Entity Framework ChangeTracker Stream and Save to

2020-05-01 04:52发布

I want to validate when certain Entity is Modified/Updated/Inserted/Deleted in Entity Framework (with database). (eg ProductType Entity table)

** Would like Change Tracker to be saved and queried later, as 'the track changes are lost if they are not saved before the DbContext object is destroyed.' Only need ChangeTracker to be retained for couple hours most to analyze, and be saved in MessageQueue if needed.
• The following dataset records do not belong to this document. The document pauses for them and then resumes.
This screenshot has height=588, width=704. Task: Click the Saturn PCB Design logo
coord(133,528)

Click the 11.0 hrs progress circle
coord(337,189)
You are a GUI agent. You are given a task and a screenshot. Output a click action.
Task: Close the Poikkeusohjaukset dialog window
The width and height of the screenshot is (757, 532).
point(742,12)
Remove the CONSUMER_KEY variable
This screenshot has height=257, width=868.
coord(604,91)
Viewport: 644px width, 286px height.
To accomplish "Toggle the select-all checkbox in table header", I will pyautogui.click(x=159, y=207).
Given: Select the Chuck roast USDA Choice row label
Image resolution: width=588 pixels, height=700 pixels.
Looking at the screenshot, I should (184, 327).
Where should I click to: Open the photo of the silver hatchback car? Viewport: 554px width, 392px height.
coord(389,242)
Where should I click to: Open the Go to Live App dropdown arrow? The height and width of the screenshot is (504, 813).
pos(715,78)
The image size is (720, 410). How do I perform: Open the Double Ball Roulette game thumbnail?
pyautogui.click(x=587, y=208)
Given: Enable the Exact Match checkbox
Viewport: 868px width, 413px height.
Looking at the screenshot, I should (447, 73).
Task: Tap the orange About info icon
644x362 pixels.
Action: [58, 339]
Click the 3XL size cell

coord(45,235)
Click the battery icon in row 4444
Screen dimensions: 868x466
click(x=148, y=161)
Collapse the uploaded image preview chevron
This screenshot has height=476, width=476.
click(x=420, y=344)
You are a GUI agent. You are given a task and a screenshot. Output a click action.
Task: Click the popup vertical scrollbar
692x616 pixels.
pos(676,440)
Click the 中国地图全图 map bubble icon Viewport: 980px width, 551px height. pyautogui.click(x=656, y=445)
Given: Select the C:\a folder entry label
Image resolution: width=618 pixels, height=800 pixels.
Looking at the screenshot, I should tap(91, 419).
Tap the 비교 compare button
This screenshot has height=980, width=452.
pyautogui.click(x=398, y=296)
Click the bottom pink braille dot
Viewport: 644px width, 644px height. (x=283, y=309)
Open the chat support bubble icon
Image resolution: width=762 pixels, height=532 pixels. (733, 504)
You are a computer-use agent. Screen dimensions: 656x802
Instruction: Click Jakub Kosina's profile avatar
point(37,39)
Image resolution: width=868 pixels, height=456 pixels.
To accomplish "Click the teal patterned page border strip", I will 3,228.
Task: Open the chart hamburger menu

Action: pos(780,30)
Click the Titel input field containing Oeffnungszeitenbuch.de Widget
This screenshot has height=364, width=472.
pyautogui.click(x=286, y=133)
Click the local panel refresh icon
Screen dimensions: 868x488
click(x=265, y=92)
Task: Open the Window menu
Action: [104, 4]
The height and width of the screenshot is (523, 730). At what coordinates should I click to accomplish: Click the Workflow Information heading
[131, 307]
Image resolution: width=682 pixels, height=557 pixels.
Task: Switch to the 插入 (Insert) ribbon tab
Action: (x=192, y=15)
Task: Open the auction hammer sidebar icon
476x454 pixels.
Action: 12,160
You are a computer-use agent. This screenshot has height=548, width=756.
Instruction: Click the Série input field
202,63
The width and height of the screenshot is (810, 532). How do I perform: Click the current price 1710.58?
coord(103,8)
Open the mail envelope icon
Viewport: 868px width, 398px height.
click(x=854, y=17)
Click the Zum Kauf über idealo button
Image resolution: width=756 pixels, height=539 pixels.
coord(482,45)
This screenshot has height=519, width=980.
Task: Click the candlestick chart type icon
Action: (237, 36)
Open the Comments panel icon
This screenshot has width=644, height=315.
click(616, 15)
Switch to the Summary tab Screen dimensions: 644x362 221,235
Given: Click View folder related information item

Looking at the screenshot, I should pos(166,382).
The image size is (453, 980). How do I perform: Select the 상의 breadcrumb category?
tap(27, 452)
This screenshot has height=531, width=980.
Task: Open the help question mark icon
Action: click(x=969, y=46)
MemoryCache can also work.

1) Someone recommend using LoggerFactory:

optionsBuilder.UseLoggerFactory(loggerFactory) 

https://www.entityframeworktutorial.net/efcore/logging-in-entityframework-core.aspx

However, it can be hard to parse as updates, modifications, deletes can be done with a Join, aliases, brackets, with intricate SQL statements often generated by EF. So text parsing may not be accurate.

INSERT INTO [Students] ([DateOfBirth], [GradeId], [Height], [Photo], [Stud
entName], [Weight])
VALUES (@p0, @p1, @p2, @p3, @p4, @p5);
SELECT [StudentID]
FROM [Students]
WHERE @@ROWCOUNT = 1 AND [StudentID] = scope_identity();
info: Microsoft.EntityFrameworkCore.Database.Command[200101]
Executed DbCommand (68ms) [Parameters=[@p0='' (DbType = DateTime2), @p1=''
(DbType = Int32), @p2='0', @p3='' (Size = 8000) (DbType = Binary), @p4='Steve'
(Size = 4000), @p5='0'], CommandType='Text', CommandTimeout='30']
SET NOCOUNT ON;
INSERT INTO [Students] ([DateOfBirth], [GradeId], [Height], [Photo], [Stud
entName], [Weight])
VALUES (@p0, @p1, @p2, @p3, @p4, @p5);
SELECT [StudentID]
FROM [Students]
WHERE @@ROWCOUNT = 1 AND [StudentID] = scope_identity();
A data reader was disposed.
dbug: Microsoft.EntityFrameworkCore.Database.Transaction[2002

2) Option 2 is ChangeTracker, Others recommended using ChangeTracker before SaveChanges statement, because its much cleaner (see below query). However executing this before every SaveChanges statement, considering we have 500 transactions /per second affects application performance speed.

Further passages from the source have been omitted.